(EXTRACTED RECORDS):
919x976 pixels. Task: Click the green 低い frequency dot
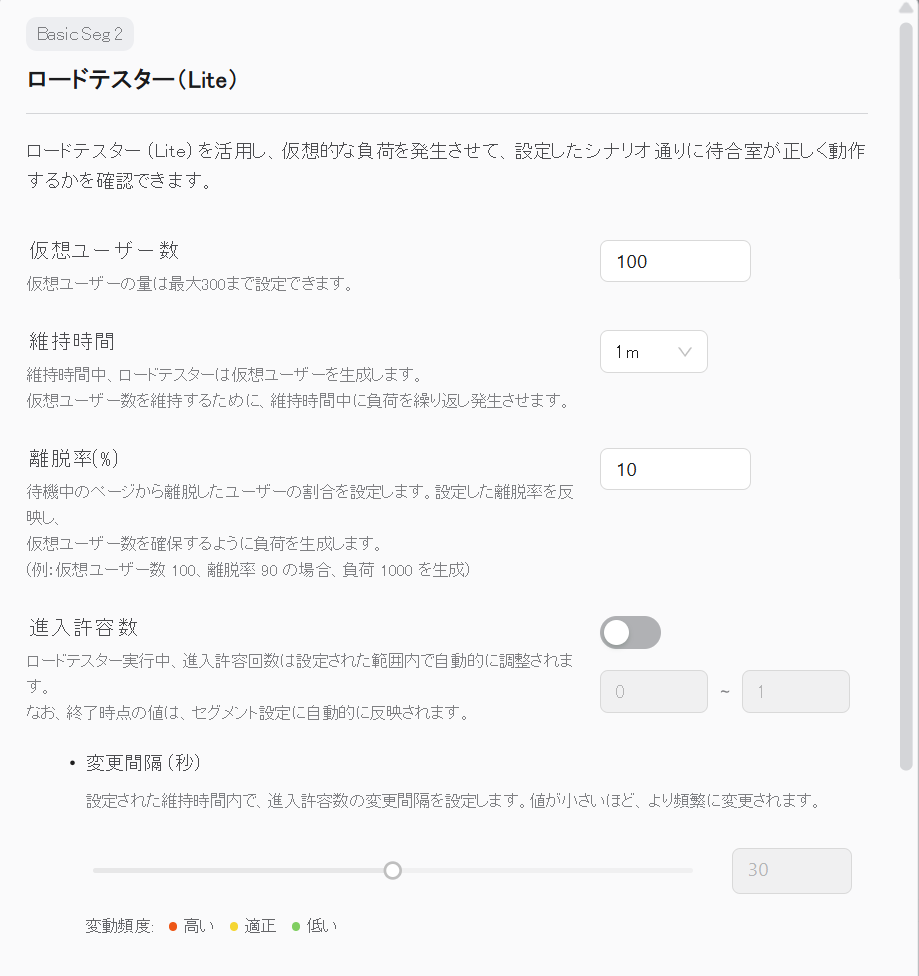tap(294, 926)
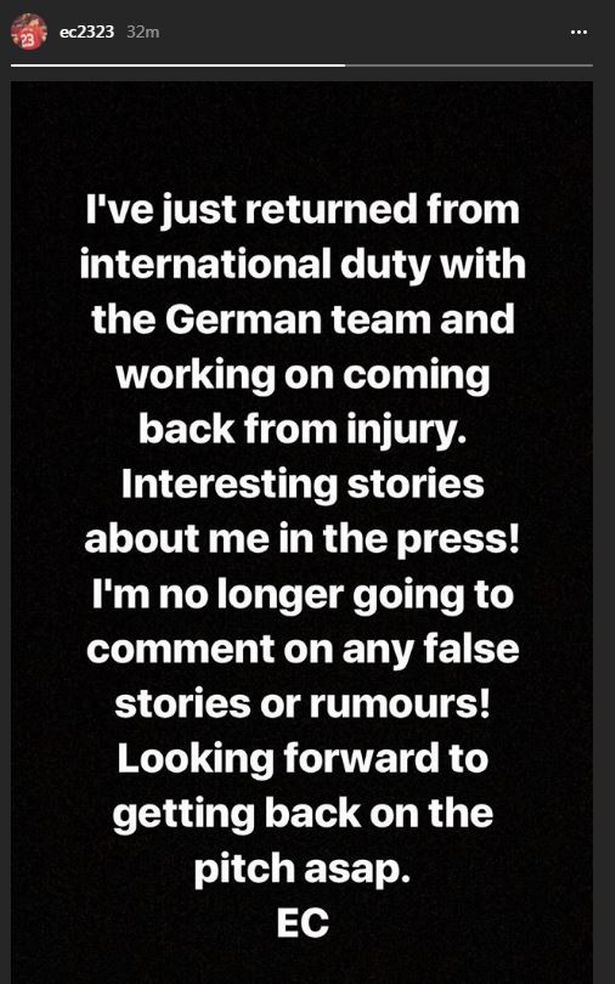Click the 32m story timestamp
Screen dimensions: 615x984
pyautogui.click(x=144, y=32)
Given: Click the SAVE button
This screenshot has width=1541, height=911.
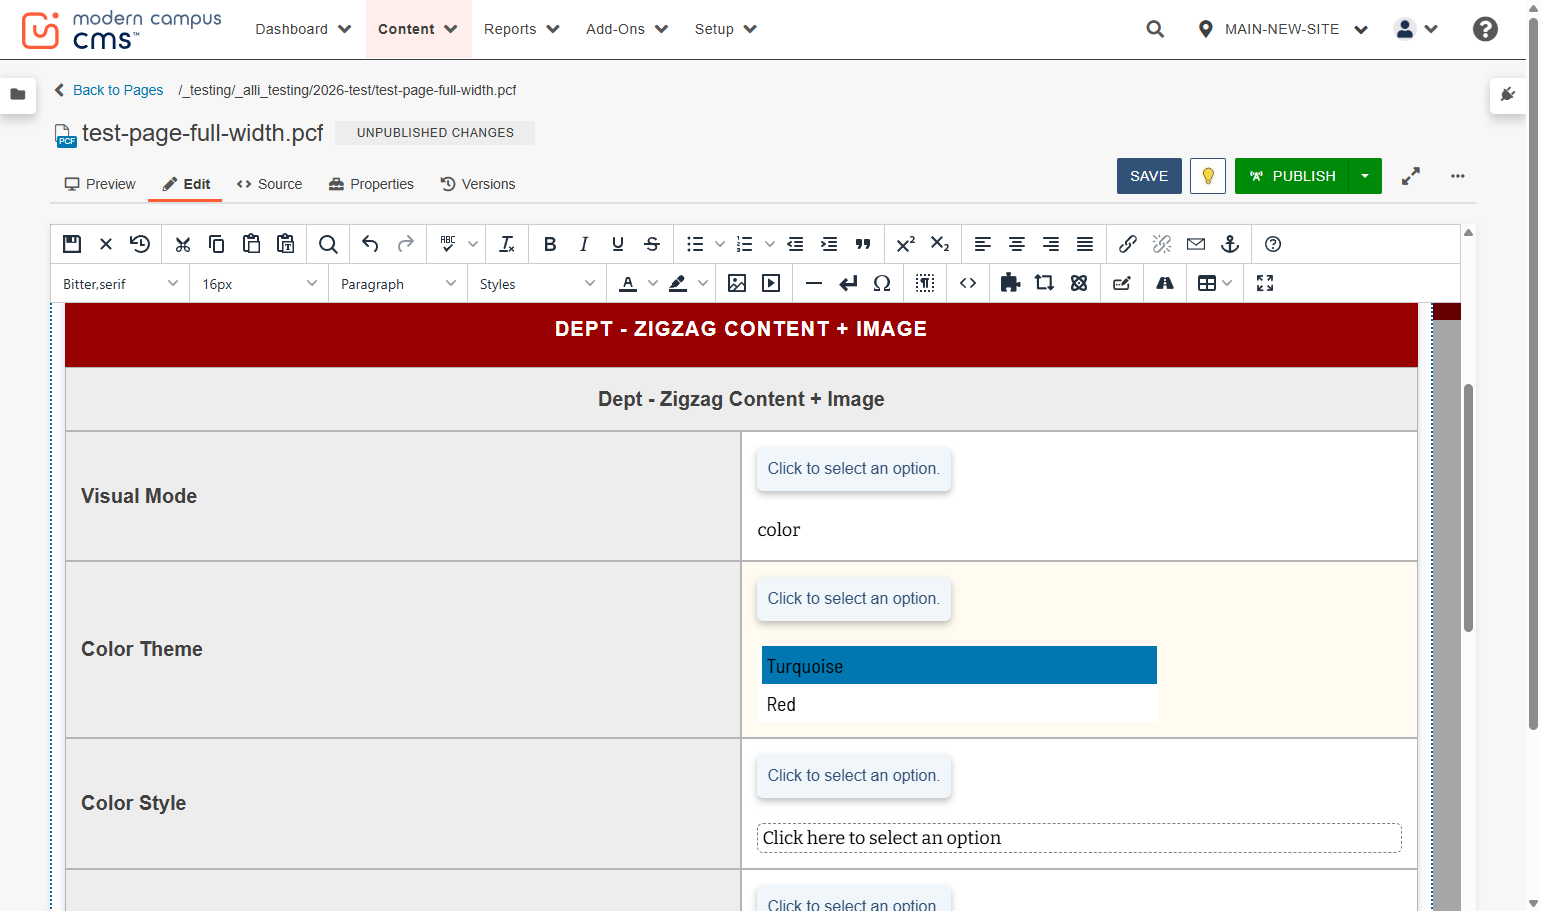Looking at the screenshot, I should click(1149, 176).
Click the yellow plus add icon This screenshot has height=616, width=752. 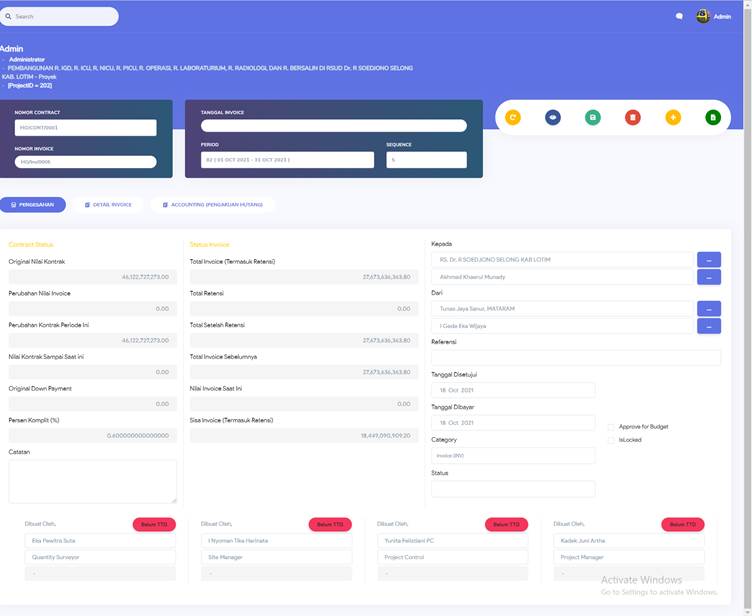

(WHAT TO WORK ON):
Restate the material word for word; no picture should appear in the copy.

(EXPECTED OUTPUT):
919x976 pixels. Task: Click the green 低い frequency dot
tap(294, 926)
Click the 32m story timestamp
Screen dimensions: 615x984
pyautogui.click(x=144, y=32)
Given: Click the SAVE button
This screenshot has width=1541, height=911.
Looking at the screenshot, I should click(1149, 176).
Click the yellow plus add icon This screenshot has height=616, width=752. 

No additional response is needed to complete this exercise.